Introduction
Pleuropulmonary blastoma (PPB) is a rare (<2/1 000 000) primary pulmonary malignancy with a poor prognosis in children1, which is a pulmonary soft tissue sarcoma. It is generally believed that PPB originates from mesenchyme and might be related to pulmonary or pleural development2. PPB is related to DICER1 gene mutations (mostly biallelicDICER1 mutations, nonsense mutations, and code shift mutations)3 accompanied by overexpression of Neural cell adhesion molecule (NCAM) 1 and Fibroblast growth factor (FGF) 94 relevant to fetal lung development5. However, the cellular components of this tumor and the interactions between the various cell types are unknown.
Single-cell RNA sequencing (scRNA-seq) is a sequencing technology that obtains genetic information of a single cell. Compared with traditional technologies conducted at the multi-cell level, scRNA-seq has a higher resolution that determines precise gene expression patterns of thousands of single cells, putting more emphasis on the heterogeneity of genetic information. This technology is used in tumor research and facilitates the isolation and definition of cell subpopulations. Moreover, the differentiation of histologically similar cells, evolution of the tumor, and relationship between the tumor and its microenvironment can be well understood and explored using scRNA-seq6,7.

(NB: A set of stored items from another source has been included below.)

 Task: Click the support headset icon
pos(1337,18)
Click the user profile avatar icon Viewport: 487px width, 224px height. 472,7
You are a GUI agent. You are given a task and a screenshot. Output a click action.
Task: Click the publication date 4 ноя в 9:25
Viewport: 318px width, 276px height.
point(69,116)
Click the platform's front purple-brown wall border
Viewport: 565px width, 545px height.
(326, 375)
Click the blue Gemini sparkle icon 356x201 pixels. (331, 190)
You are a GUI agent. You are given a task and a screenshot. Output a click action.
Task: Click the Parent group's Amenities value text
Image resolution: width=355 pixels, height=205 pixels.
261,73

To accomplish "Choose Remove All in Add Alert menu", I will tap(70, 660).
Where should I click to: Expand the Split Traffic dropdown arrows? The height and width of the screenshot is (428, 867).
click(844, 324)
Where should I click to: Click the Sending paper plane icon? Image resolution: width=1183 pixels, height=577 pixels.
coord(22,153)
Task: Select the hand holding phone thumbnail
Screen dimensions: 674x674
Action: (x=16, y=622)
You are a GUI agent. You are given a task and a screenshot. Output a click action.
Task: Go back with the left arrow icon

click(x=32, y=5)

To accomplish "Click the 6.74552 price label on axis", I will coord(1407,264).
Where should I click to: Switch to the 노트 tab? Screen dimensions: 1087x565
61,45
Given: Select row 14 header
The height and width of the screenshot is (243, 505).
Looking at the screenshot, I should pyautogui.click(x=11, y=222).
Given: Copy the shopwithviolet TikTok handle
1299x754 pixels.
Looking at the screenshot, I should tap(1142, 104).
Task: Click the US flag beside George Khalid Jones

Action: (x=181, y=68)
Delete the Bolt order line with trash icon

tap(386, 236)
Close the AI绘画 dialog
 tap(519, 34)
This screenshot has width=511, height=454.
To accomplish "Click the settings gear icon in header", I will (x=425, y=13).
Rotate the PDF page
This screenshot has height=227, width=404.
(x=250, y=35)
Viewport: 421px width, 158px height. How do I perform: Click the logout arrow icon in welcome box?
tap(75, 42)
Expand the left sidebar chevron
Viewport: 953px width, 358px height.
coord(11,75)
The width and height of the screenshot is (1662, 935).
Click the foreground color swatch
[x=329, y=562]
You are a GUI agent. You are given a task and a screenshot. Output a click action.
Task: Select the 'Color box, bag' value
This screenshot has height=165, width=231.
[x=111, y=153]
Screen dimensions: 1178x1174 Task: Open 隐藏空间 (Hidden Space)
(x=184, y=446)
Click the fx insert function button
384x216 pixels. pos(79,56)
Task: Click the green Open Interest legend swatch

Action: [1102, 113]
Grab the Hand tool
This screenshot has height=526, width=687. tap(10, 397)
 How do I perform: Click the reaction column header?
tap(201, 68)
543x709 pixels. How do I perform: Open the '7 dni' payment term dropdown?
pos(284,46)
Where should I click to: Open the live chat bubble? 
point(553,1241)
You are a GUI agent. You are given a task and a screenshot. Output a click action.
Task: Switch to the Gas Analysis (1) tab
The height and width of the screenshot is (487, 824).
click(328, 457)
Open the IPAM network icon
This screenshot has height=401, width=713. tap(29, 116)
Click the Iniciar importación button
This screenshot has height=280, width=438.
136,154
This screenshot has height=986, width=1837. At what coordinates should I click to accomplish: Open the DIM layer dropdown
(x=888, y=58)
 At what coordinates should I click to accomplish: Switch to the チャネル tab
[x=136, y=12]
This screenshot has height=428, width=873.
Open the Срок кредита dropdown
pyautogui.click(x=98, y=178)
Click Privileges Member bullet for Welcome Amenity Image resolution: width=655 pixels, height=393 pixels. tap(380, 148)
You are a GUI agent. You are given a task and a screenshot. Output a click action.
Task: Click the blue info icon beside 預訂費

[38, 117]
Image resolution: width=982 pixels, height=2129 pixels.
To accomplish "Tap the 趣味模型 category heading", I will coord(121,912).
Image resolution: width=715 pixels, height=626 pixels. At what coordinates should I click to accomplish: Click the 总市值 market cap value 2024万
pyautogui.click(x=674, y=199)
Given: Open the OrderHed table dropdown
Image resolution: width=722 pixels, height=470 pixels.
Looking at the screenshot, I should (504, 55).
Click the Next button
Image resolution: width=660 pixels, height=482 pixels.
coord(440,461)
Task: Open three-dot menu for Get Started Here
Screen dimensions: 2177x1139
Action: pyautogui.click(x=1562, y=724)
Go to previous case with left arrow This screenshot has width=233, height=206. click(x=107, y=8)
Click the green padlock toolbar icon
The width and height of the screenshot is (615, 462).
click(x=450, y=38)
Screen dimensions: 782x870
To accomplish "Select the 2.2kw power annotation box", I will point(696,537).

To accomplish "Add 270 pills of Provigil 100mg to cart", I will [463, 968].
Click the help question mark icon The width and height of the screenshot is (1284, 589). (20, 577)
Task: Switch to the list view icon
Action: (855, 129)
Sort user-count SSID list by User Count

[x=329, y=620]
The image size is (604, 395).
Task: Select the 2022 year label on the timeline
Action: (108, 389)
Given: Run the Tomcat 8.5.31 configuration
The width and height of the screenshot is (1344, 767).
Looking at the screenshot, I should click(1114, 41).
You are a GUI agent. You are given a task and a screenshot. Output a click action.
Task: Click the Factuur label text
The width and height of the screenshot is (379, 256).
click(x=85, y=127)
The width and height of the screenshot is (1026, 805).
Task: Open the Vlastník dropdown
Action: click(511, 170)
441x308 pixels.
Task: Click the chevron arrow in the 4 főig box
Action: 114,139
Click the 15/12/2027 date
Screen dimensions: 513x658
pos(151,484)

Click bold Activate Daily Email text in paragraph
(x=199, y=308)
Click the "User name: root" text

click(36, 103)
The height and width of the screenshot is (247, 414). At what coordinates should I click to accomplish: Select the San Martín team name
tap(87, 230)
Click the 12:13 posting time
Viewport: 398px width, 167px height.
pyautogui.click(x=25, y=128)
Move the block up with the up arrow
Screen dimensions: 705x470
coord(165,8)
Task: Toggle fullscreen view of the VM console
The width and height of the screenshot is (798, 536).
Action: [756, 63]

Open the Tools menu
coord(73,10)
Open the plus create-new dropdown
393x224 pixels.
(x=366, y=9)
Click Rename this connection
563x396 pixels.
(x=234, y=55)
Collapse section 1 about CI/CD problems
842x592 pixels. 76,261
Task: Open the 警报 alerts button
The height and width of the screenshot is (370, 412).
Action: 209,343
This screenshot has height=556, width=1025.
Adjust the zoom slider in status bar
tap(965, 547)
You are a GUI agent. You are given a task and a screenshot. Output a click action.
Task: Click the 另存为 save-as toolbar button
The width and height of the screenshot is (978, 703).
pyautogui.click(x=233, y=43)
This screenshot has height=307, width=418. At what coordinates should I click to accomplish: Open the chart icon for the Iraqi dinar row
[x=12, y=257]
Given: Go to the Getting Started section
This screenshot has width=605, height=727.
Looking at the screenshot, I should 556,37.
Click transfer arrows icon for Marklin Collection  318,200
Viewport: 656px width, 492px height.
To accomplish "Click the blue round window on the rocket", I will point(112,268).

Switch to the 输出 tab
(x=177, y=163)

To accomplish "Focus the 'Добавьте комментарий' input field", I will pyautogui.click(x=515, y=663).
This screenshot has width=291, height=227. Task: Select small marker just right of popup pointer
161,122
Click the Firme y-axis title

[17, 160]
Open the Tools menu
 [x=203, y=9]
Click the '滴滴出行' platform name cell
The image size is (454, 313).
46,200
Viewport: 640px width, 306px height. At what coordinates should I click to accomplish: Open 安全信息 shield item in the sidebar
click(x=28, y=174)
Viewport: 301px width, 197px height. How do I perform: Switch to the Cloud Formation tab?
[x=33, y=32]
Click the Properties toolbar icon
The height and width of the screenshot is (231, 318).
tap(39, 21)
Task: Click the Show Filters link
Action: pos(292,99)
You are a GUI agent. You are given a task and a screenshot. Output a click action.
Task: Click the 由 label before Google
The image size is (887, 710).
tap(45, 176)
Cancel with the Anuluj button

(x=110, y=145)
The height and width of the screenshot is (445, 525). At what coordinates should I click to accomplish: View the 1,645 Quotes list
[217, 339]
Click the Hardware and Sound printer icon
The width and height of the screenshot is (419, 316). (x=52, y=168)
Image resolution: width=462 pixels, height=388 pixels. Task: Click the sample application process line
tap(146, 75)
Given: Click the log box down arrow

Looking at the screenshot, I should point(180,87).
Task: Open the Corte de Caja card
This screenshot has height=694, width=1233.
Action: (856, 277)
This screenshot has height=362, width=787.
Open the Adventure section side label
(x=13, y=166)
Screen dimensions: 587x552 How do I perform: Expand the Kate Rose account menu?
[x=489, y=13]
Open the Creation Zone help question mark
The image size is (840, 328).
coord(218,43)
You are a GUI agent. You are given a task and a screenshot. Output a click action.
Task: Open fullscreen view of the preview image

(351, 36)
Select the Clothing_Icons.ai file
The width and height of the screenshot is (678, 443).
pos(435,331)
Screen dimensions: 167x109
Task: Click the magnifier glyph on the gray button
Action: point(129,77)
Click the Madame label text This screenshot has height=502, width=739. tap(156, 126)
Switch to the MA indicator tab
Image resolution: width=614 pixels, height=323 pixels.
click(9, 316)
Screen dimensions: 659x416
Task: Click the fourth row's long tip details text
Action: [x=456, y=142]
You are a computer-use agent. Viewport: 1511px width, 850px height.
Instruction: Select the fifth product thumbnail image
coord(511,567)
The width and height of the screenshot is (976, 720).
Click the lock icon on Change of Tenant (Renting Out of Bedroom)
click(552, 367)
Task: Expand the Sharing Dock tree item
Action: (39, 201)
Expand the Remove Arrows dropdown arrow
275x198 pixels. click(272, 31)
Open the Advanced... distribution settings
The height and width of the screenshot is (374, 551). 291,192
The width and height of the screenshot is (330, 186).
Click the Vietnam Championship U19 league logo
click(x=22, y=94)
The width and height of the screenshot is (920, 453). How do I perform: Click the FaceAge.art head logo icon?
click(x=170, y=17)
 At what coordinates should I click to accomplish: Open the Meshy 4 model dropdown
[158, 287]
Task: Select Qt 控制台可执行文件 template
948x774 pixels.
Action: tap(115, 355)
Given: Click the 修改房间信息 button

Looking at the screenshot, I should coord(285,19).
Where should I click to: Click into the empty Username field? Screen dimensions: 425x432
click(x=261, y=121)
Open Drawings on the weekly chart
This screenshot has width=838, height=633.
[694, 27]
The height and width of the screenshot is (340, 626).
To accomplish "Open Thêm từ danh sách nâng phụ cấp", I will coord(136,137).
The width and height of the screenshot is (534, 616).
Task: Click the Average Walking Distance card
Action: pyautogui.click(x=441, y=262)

Although some progress has been made in the study of gene mutations and pathological changes of PPB, the heterogeneity of the tumor and its specific developmental process remain unclear. Here, we applied a PPB sample from the pediatric hospital affiliated to Fudan University to single cell sequencing to define the approximate landscape of this tumor and explore the differentiation trajectory of PPB.